This past weekend you might have heard the last agonal breaths of American decency as we processed the Congressional hearings for the nominee to run the CIA. Ms. Haspel was unapologetic about her role in torturing prisoners and denied responsibility for the destruction of the evidence of the tortures that she controlled. Perhaps the essence of the inquiry was encapsulated in her refusal to condemn the savage torture of human beings as immoral, while at the same time stating that her “moral compass” was strong. Some of the few remaining voices of decency remaining in politics voiced their outrage at the lack of moral decency from the person who will be the face of the CIA to the world. The Trump Administration’s response was to mock one of those moral voices as irrelevant because he was going to die anyway. McCain’s voice had more than principle to deliver – John McCain experienced torture from the hands of North Vietnamese, and refused to bow to the torture. The disabilities resulting from his beatings and other forms of torture still cause him suffering. (A Vietnamese General who was one of the commandants of a POW camp recently said that McCain was revered among Vietnamese because of his honor during that time).

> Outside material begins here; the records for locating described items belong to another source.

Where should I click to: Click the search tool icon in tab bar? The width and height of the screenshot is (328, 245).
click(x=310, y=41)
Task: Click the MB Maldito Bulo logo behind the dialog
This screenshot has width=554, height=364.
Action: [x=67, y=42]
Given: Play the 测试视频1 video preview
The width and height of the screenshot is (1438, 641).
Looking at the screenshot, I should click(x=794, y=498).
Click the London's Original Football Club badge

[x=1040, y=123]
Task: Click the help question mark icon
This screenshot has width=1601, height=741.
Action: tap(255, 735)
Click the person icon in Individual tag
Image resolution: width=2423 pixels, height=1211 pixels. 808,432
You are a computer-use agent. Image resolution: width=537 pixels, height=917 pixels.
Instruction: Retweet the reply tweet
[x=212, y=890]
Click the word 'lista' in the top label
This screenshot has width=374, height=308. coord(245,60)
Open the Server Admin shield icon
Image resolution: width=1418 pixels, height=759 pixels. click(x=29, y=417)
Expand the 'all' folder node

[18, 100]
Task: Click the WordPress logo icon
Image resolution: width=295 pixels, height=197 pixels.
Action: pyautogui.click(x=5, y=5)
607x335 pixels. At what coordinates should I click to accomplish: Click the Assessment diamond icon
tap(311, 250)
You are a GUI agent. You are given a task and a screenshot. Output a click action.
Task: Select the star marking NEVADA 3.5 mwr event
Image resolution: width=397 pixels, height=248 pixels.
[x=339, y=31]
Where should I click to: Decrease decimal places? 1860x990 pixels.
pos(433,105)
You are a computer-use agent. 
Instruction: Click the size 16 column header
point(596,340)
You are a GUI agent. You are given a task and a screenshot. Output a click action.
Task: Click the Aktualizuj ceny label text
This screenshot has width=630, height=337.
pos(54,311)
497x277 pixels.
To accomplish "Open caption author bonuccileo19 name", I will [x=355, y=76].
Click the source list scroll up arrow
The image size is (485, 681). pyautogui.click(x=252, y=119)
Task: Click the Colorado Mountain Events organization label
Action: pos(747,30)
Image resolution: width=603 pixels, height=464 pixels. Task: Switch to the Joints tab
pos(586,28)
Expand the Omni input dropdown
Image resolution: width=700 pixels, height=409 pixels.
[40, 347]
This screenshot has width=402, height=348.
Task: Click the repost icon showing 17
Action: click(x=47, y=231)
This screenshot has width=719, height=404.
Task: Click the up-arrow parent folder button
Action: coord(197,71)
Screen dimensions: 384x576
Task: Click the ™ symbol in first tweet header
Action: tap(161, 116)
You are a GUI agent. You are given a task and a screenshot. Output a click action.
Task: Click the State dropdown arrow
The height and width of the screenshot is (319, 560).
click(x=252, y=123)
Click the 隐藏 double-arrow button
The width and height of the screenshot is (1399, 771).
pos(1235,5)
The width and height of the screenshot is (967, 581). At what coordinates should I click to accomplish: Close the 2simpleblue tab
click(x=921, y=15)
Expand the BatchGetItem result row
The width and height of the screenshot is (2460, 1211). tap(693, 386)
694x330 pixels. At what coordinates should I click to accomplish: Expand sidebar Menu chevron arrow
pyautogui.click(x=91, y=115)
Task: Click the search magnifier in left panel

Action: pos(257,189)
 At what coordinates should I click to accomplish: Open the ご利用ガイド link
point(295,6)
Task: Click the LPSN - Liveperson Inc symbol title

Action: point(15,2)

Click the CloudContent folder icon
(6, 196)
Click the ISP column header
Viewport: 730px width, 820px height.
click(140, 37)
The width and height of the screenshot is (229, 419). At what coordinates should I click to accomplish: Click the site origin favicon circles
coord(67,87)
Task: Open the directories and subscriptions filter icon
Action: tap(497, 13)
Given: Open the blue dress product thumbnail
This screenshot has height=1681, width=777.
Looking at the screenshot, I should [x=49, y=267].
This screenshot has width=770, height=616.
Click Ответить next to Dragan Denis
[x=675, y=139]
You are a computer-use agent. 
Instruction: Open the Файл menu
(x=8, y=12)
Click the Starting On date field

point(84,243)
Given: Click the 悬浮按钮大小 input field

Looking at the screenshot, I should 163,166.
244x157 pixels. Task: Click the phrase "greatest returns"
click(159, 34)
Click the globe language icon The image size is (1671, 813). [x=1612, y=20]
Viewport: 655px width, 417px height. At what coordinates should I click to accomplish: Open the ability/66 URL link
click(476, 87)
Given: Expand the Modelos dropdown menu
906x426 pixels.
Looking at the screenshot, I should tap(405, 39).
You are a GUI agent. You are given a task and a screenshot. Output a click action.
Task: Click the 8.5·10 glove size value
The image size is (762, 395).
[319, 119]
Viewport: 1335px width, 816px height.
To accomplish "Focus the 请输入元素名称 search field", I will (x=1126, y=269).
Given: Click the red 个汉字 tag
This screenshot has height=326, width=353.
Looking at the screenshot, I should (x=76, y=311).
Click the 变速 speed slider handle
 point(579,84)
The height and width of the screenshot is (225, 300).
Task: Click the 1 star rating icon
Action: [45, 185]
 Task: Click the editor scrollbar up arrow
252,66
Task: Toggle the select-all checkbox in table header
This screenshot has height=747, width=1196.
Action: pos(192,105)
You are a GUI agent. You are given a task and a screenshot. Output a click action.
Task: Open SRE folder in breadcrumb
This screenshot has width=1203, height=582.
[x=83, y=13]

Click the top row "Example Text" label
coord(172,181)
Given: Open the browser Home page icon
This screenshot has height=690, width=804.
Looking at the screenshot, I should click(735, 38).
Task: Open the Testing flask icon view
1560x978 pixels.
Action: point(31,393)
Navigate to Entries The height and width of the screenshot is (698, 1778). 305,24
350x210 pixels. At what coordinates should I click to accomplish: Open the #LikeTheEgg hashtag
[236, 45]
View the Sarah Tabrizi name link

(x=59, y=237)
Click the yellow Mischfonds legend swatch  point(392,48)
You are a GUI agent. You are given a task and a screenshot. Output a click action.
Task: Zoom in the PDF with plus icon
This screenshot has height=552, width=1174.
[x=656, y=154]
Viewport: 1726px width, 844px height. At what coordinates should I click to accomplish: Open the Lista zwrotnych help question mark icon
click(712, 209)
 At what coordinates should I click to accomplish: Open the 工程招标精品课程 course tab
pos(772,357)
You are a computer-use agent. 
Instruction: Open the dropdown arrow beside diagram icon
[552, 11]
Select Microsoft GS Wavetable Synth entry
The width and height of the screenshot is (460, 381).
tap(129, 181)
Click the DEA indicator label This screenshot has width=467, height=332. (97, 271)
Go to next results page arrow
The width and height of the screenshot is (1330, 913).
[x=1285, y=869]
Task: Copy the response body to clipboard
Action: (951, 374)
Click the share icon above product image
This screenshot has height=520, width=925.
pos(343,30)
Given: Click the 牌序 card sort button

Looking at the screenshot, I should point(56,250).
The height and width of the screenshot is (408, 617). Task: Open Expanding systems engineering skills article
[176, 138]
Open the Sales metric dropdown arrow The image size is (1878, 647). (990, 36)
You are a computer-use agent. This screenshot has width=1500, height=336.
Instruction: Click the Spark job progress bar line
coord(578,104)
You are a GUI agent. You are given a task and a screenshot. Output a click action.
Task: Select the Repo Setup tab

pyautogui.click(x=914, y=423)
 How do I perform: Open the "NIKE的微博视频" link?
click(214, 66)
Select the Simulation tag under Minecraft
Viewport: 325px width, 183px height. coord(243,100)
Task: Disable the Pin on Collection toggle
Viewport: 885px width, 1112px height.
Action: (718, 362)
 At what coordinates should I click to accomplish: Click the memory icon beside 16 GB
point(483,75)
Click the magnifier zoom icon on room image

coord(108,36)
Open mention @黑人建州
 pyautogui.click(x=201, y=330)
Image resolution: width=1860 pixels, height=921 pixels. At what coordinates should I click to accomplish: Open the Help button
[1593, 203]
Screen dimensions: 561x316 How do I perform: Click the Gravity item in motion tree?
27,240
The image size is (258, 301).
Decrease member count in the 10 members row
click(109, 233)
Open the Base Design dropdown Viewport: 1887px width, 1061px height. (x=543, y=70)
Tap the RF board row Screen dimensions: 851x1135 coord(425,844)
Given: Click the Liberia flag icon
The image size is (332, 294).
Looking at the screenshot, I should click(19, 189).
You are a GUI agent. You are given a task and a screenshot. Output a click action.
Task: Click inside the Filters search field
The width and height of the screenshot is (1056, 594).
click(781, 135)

Our national history is pockmarked with shameful episodes of immoral, indecent behavior, but we have always followed these epochs by a national repudiation. During the McCarthy hearings, guided by a lawyer named Roy Cohen, our government lied, smeared and publicly ruined the careers of many Americans under the false pretense of national security. Their methods were more of a threat to our national security than the communist infiltrators they sought out. They were unapologetic and ruthless. At one key moment another attorney representing the U.S. Army, Joe Welch, finally stuck a moral (and mortal) wound to the McCarthy/Cohen reign of terror when he asked “Have you no sense of decency, sir?”. It was an indignant question that finally shook our country out of it’s moral stupor and ended the disgraceful campaign.
We already know the answer to the question as to whether or not the Trump Administration has any sense of decency, but they also apparently lack a sense of shame as well and refuse to condemn their mocking the suffering and imminent death of a real American war hero. Trump once asked where his Roy Cohen was at the Justice Department to sabotage the investigation into the Russia-Trump campaign collusion. Trump was mentored by the very same Roy Cohen, and is just as ruthless and unapologetic as Joe McCarthy. The difference between our response to Welch’s question then and the lack of significant response now, may be even more troubling: perhaps we have become a society that, as a whole lacks decency.